A Arma Perdida de João Brandão
AUTOR: Paquete da Silva
TIPOLOGIA: Carta e linogravura
DATA: 1865
Contextualização
“Caro Senho João Brandão,
Venho por esthe meo inphormá-lo de ch’ o seo ttrabucho se enchonthra na mynha posse, chaso dezeje reavê-lo posso, com muyto pezar, apartha-me dele medyante ua necessária e – permitha-me que o dyga – merecyda commpensação pola salvvaguarda proporcyonada e esthyma vothada ao repherido objectho desde che dele s’ escheceo em lochal vizeense de commpanhias nem semppre mencionáveles.
Pola modestha chuanthia de cincho chontos de reys que sey possuir polo che ly nos jornais
P’ra chomprovar a posse do ttrabucho, junto enveo uma lynógravura de mia autoria e ch’ espero ch’ aprecie.
A myssiva de rezposta pode ser entregue no café “Saltitão” ao cuydado desthe seu mui devotho admmyrador.”
Eram estas as palavras que se podia ler da carta assinada por Paquete da Silva e datada de 1865. Esta carta escrita à máquina – invenção que surgira apenas cinco anos antes – e a respectiva linogravura, técnica também ela recente para a época, ganham um especial destaque não apenas pela sua raridade, mas sobretudo graças ao seu conteúdo e a quem se dirigem.
Observando para lá da incorreção da ortografia e do tacanho domínio no manuseio do linóleo, é fácil perceber que aquela carta se trata, primeiro, de um testemunho da estadia de João Brandão na cidade de Viseu, levantando até a possibilidade de fazer disso um hábito; e, segundo, é uma das poucas – senão mesmo a única – representação do que terá sido uma arma do ladrão.

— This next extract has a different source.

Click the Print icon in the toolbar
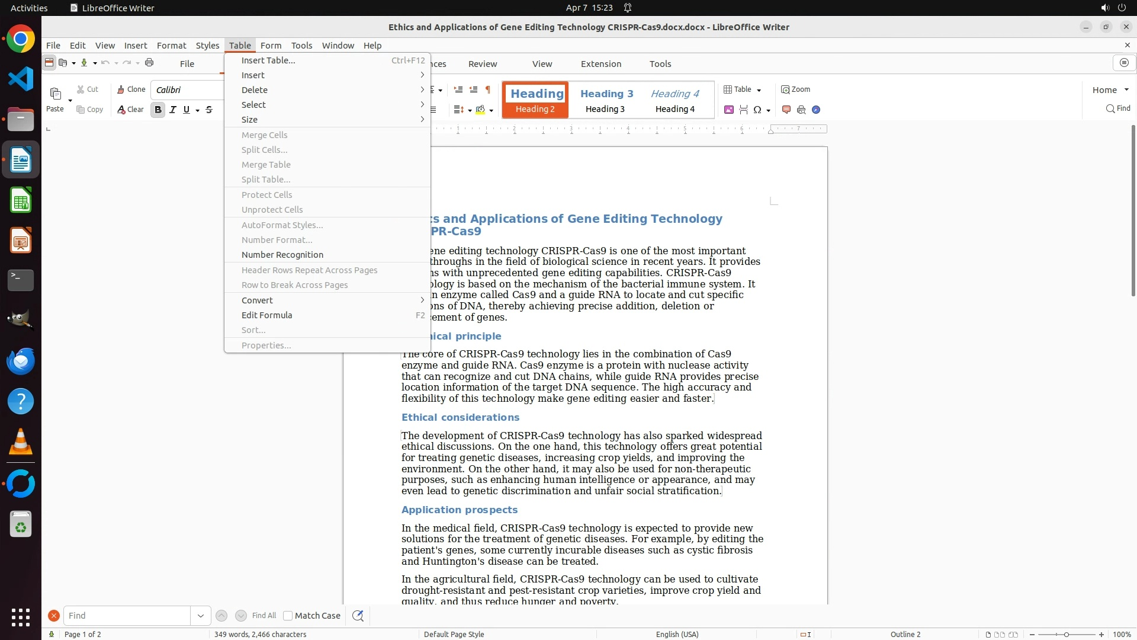This screenshot has height=640, width=1137. pos(149,63)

João Brandão nasceu a 1 de Março de 1825 em Midões, na Tábua. Aquando pequeno já se lhe podiam perceber os traços que o viriam a caracterizar mais tarde: determinado, frio, um líder. Aos 12 anos, por puro exercício de pontaria, mata um pastor de Gouveia. A acção foi louvada por toda a família que mais tarde viria a tornar-se no seu bando. Anos depois adquiria a alcunha de “Terror das Beiras”. O nome não surge levianamente: Brandão fez carreira no manuseio de bacamartes, clavinas e clavinetes, trabucos e punhais, assaltando, assassinando e extorquindo. Fê-lo com uma imunidade surpreendente, mas à qual não estarão certamente alheias as ligações politicas, primeiro como “voluntário da Rainha” combatendo na Guerra Civil, mais tarde puxando cordelinhos para vários partidos a quem os seus serviços mais convinham.

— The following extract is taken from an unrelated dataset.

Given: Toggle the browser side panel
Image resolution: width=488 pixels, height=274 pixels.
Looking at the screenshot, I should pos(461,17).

Durante esses anos, vários são os relatos de João Brandão em Viseu, mas um deles tem tanto de inegável como de surpreendente. Terá sido em 1865, durante uma das suas estadias num Hotel local que Brandão, por acidente, perdeu uma das suas armas. Sabemo-lo graças a uma carta de chantagem assinada por um tal de Paquete da Silva, este último que se acredita ser um mero empregado do Hotel, mas cuja coragem não tinha fronteiras. Escrevia-se na carta que havia encontrado a arma do dito e, para que a devolvesse, exigia a exorbitante quantia de cinco contos de reis. A esse documento juntou ainda uma linogravura que o próprio fizera atestando a veracidade do que dizia. São esses elementos que sobreviveram até hoje, muito embora nada se saiba sobre a resposta de João Brandão ou o destino de Paquete da Silva, especulando-se no entanto que Brandão não terá sequer recebido a missiva.
O último capítulo de João Brandão em terras lusas desencadeia-se com o assassinato do Padre José da Anunciação Portugal. Com elevado risco, o administrador do Concelho de Oliveira de Hospital acusou Brandão de ter morto o Padre, e embora essa mesma sentença não tivesse sido unânime, Brandão acabou por ser sentenciado ao degredo em Angola, onde deveria usar, a todo o momento, uma grilheta. Com a sentença veio o grito do povo que, liberto da opressão cantava: “Já lá vais para o degredo – Adeus ó João Brandão – A morte d’aquele padre – Foi a tua perdição”. Já em Angola, o ladrão astuto consegue escapar-se da pena e acaba até por possuir uma fazenda agrícola que se tornaria uma importante produtora de aguardente.
A 20 de Setembro de 1880, noticia-se a morte de João Brandão, supostamente envenenado.